[Saved data entries]
***

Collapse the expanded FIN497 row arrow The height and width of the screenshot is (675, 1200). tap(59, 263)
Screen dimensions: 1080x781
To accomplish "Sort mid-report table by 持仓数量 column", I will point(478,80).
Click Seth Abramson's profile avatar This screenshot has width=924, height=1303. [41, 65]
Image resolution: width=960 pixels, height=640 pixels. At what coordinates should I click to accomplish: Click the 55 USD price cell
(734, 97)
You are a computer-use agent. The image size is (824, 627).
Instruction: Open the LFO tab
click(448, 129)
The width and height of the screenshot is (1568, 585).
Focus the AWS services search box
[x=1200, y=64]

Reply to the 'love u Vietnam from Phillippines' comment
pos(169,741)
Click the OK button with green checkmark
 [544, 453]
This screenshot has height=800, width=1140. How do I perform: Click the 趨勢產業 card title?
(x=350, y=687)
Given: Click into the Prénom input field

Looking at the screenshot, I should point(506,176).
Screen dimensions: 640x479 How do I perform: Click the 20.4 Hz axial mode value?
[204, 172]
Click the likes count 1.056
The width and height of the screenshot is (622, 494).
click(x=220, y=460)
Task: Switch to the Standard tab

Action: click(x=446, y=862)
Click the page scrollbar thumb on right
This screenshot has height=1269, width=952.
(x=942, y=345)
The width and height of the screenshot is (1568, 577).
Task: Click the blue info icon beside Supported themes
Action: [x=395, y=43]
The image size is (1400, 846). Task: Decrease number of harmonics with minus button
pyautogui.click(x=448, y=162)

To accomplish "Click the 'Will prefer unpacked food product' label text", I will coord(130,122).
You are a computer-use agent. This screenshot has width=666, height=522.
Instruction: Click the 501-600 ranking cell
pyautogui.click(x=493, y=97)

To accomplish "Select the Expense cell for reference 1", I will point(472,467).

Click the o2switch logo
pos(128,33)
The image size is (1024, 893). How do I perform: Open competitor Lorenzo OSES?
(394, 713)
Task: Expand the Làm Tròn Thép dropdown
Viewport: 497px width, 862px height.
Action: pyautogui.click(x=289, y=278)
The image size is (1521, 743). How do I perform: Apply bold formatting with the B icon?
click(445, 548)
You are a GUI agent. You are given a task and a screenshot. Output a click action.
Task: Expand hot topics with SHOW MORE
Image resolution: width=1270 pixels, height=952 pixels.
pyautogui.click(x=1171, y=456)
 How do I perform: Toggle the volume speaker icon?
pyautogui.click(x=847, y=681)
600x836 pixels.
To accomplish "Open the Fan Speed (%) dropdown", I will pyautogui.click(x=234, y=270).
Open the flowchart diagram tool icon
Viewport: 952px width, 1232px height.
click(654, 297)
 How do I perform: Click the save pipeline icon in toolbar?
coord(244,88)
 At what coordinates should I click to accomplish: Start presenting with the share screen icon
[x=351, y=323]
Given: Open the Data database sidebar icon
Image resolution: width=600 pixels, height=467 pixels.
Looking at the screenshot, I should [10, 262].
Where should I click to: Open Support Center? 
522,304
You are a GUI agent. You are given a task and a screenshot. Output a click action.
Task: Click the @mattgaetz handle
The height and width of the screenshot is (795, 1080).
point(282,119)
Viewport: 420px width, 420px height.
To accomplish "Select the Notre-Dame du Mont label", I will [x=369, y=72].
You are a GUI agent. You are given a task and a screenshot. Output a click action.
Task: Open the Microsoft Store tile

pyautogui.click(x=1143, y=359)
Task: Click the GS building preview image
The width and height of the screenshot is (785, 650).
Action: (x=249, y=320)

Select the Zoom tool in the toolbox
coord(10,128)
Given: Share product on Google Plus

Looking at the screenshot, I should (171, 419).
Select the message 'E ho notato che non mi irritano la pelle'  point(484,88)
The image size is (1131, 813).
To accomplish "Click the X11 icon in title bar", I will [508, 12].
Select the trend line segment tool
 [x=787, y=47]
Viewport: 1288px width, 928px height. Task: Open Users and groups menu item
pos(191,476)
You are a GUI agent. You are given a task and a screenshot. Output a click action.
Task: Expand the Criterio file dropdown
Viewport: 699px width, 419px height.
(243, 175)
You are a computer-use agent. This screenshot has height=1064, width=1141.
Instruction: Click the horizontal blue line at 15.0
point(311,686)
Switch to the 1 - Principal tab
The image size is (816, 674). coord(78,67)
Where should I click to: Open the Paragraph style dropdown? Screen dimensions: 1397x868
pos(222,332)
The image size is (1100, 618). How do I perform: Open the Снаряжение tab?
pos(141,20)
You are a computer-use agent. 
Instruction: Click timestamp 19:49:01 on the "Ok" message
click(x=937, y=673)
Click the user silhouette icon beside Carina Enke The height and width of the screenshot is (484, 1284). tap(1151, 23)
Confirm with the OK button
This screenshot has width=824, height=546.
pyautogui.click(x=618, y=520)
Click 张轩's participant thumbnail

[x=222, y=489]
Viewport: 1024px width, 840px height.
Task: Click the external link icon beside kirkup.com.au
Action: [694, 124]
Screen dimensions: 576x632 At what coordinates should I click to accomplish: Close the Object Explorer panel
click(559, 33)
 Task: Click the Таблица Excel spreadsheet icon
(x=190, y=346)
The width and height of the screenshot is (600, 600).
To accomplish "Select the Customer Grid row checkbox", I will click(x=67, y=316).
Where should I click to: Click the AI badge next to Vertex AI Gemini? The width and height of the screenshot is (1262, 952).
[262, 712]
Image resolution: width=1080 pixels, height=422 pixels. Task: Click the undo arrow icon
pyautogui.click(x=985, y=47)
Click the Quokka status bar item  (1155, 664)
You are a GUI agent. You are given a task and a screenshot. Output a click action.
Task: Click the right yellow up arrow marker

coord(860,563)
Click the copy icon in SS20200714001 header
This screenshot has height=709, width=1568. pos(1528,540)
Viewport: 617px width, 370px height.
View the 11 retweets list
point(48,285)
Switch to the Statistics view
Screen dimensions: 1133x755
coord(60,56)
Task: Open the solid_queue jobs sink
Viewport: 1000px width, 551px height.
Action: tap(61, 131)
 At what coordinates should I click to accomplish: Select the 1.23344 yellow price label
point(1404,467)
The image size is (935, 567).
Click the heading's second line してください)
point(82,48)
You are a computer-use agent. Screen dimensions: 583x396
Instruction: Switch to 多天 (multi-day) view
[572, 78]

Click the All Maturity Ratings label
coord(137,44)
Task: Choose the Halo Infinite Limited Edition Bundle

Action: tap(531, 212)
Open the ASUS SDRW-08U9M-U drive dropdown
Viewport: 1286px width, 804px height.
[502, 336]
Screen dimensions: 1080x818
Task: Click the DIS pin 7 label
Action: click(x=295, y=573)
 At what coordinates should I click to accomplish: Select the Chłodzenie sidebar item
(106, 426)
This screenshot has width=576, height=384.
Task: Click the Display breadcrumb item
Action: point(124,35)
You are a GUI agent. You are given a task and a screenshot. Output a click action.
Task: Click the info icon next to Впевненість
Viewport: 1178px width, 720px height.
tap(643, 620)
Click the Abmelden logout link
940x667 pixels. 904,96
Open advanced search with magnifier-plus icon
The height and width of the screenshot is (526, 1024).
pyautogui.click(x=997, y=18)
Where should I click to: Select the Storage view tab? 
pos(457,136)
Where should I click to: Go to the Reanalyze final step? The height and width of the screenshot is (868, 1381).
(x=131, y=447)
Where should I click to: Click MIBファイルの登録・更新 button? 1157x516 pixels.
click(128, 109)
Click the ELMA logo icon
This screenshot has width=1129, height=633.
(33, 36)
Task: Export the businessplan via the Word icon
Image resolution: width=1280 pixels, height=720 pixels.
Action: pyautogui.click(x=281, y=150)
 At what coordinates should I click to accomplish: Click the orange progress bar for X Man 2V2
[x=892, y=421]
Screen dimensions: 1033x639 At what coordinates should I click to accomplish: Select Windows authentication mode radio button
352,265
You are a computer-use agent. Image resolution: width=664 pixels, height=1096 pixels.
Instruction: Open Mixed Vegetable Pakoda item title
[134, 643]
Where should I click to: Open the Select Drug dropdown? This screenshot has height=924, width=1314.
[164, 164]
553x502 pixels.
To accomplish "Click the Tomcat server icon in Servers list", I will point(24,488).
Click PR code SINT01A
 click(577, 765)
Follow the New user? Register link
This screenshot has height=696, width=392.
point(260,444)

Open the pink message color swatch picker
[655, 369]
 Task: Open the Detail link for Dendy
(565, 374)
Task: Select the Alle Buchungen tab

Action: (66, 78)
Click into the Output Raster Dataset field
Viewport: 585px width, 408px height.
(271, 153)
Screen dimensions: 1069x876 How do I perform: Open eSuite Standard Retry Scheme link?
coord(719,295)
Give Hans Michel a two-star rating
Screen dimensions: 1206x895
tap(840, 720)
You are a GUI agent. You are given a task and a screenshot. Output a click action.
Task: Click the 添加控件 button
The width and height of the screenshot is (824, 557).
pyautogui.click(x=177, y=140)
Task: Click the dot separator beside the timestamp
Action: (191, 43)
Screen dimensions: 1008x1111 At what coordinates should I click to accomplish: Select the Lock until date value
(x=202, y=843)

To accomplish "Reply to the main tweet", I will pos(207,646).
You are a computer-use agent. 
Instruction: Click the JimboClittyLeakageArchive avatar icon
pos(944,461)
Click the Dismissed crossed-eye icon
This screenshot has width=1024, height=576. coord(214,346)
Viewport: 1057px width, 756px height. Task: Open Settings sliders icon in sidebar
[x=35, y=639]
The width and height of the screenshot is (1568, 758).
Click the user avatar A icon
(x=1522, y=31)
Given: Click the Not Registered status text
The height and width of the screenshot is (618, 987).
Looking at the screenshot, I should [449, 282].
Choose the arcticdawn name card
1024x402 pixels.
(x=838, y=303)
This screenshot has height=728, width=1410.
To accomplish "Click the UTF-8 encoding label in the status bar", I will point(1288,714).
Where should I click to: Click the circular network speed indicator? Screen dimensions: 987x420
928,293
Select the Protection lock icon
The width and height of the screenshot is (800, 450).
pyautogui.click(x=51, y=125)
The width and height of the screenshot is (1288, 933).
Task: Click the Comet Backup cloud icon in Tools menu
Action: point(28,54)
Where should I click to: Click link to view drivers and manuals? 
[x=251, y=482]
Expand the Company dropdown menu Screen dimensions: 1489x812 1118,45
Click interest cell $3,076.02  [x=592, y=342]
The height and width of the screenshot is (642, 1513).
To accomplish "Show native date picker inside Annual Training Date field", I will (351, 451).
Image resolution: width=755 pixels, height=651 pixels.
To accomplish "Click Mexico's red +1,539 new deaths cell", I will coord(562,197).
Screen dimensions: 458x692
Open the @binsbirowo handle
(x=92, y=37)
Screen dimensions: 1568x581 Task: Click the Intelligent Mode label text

***

Problem description:
Above are the records. Copy the lines beginning at the one that has "Task: Open the solid_queue jobs sink" and ending with the one that has "You are a computer-use agent. Screen", unchanged.

Result:
Task: Open the solid_queue jobs sink
Viewport: 1000px width, 551px height.
Action: tap(61, 131)
 At what coordinates should I click to accomplish: Select the 1.23344 yellow price label
point(1404,467)
The image size is (935, 567).
Click the heading's second line してください)
point(82,48)
You are a computer-use agent. Screen dimensions: 583x396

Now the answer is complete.